→ **Tâche à réaliser**
Répondez aux questions suivantes en vous appuyant sur l'extrait.
(a) Selon Jean-François Saluzzo, comment le virus risque-t-il de circuler au printemps ?
(b) Quel seuil de vaccinés a parfois été évoqué pour en finir avec le virus ?
(c) Quel service Gilles Deray dirige-t-il ?

→ **Extrait**
_ _ _ _

Jean-François Saluzzo, virologue

à franceinfo

La circulation intense du virus "rend évident le fait que la bouffée épidémique sera de courte durée", ajoute Jean-François Saluzzo. "Quand la plupart des gens l'ont eu, le virus s'arrête car il lui reste peu de réservoir de population à contaminer." Mais le virus, ajoute-t-il, continuera de circuler. Reste à savoir comment. "Au printemps, ça risque de circuler à bas bruit, et là on pourrait être dans une situation endémique et saisonnière, surtout en hiver." Le Sars-CoV-2, par ailleurs, peut continuer à évoluer, "le pire scénario étant que dans les pays fortement vaccinés, un variant qui échappe totalement au système immunitaire apparaisse".

Une épidémie difficile à prédire

Au début de la pandémie, l'immunité collective a été un temps été brandie comme l'objectif final permettant de tourner la page du Covid-19 – il a parfois été question d'un seuil de 80% de vaccinés pour en finir avec le virus. Mais la pertinence de cette notion, issue des efforts vétérinaires pour gérer les épizooties, fait l'objet de débats dans le cadre d'une population humaine, plus mobile que les cheptels. Timidement évoquée en début d'année 2021, avec pour échéance l'été suivant, elle n'a en réalité jamais été atteinte. "C'est vrai que peut-être que s'attacher à cette immunité collective (...) c'est comme un mirage à chaque fois", se désolait en septembre la virologue Samira Fafi-Kremer, interrogée par franceinfo.

A ce jour, il semble donc prématuré d'imaginer l'après-Omicron, ne serait-ce que parce que la dynamique évolutive du virus est, par nature, difficile à connaître. "Qui peut sérieusement affirmer qu'il n'y aura pas un nouveau variant plus dangereux et qui échappe à l'immunité vaccinale ou post infectieuse ou vaccinale des variants précédents ?" s'interroge par exemple Gilles Deray, chef du service de néphrologie de la Pitié-Salpêtrière, dans les colonnes de L'Express. "Pour la première fois, un variant échappe de manière significative à l'immunité vaccinale en l'absence de dose de rappel. Si ça se produit une fois, il n'est pas aberrant de penser que ça se reproduise dans le futur", confirme Samuel Alizon, directeur de recherche au Centre interdisciplinaires de recherche en biologie (CNRS-Inserm), auprès de franceinfo.

_ _ _ _

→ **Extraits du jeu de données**
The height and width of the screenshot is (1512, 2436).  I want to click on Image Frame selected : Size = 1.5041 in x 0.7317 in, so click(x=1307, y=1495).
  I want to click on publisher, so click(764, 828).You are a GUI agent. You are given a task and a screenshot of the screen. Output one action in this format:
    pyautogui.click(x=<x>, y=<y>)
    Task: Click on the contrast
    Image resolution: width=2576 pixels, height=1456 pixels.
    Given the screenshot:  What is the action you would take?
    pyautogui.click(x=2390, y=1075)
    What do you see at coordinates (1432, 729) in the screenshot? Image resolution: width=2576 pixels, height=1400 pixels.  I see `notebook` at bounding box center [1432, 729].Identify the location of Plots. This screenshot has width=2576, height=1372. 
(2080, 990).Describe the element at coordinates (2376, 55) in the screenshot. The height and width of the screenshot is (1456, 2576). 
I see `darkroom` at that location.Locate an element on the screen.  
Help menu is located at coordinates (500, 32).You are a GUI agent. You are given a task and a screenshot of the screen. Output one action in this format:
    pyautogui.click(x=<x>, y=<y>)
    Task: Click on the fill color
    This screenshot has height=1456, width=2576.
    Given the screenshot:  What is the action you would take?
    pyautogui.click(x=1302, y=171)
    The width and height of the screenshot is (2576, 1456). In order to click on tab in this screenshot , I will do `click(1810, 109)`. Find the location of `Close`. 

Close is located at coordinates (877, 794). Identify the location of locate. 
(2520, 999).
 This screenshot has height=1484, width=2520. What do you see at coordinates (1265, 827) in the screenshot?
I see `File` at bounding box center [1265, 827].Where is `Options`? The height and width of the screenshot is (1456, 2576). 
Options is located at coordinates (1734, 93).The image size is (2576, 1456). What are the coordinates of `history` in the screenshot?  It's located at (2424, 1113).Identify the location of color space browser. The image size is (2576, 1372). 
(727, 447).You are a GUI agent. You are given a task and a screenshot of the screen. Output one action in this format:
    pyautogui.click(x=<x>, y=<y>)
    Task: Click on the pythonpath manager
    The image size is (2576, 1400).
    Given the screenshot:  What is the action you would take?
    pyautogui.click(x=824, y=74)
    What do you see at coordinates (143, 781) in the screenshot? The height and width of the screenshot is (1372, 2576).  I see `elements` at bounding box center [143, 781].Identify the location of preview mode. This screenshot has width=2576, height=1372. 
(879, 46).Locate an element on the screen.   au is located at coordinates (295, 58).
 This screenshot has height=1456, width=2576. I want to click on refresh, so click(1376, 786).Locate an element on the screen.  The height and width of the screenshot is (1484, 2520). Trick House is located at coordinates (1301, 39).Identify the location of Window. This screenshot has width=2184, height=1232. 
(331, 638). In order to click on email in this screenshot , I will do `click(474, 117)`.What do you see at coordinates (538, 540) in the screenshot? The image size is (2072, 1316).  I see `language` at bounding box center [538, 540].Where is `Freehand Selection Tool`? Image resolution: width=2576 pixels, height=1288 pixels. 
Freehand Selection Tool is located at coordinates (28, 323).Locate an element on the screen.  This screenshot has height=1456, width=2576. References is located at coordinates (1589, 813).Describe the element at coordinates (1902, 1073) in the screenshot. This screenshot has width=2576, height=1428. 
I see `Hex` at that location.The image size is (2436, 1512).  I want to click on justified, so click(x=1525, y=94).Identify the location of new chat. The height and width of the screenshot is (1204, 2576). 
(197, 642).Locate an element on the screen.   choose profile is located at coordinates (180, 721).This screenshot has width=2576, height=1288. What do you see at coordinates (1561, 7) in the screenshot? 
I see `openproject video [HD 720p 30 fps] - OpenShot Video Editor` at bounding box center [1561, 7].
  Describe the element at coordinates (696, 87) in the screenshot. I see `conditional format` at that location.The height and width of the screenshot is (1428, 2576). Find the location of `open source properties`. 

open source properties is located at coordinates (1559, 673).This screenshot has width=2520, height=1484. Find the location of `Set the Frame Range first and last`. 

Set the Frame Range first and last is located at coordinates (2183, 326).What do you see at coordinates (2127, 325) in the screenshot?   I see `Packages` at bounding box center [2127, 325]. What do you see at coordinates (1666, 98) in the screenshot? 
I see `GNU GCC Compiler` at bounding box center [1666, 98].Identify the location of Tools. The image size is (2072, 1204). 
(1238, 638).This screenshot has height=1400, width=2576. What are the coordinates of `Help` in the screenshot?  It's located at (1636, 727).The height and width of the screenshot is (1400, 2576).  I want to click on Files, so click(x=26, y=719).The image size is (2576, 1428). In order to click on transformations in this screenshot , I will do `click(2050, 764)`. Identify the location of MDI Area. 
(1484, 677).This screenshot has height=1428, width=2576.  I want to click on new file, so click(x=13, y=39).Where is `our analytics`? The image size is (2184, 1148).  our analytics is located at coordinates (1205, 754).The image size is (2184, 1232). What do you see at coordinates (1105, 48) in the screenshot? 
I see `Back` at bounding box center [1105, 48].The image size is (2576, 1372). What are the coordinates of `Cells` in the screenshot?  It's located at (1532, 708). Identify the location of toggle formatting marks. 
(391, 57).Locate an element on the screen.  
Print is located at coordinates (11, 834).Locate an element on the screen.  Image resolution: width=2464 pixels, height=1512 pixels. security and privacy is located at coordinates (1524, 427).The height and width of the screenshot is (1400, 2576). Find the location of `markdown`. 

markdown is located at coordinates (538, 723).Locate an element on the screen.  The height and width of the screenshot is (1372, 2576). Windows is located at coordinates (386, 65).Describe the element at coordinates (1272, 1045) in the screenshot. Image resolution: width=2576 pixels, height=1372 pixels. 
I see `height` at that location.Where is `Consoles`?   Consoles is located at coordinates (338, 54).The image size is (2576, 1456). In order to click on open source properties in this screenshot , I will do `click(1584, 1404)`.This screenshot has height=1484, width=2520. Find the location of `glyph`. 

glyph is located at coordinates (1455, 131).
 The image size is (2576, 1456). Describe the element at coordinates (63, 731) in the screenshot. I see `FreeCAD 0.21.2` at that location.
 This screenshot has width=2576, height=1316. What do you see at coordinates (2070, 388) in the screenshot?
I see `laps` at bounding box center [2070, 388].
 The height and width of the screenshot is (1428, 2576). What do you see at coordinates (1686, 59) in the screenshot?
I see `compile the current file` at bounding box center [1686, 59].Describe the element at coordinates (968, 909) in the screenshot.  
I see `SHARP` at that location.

_ _ _ _

→ **Résultat**
(a) Il risque de circuler à bas bruit.
(b) Un seuil de 80 % de vaccinés.
(c) Le service de néphrologie de la Pitié-Salpêtrière.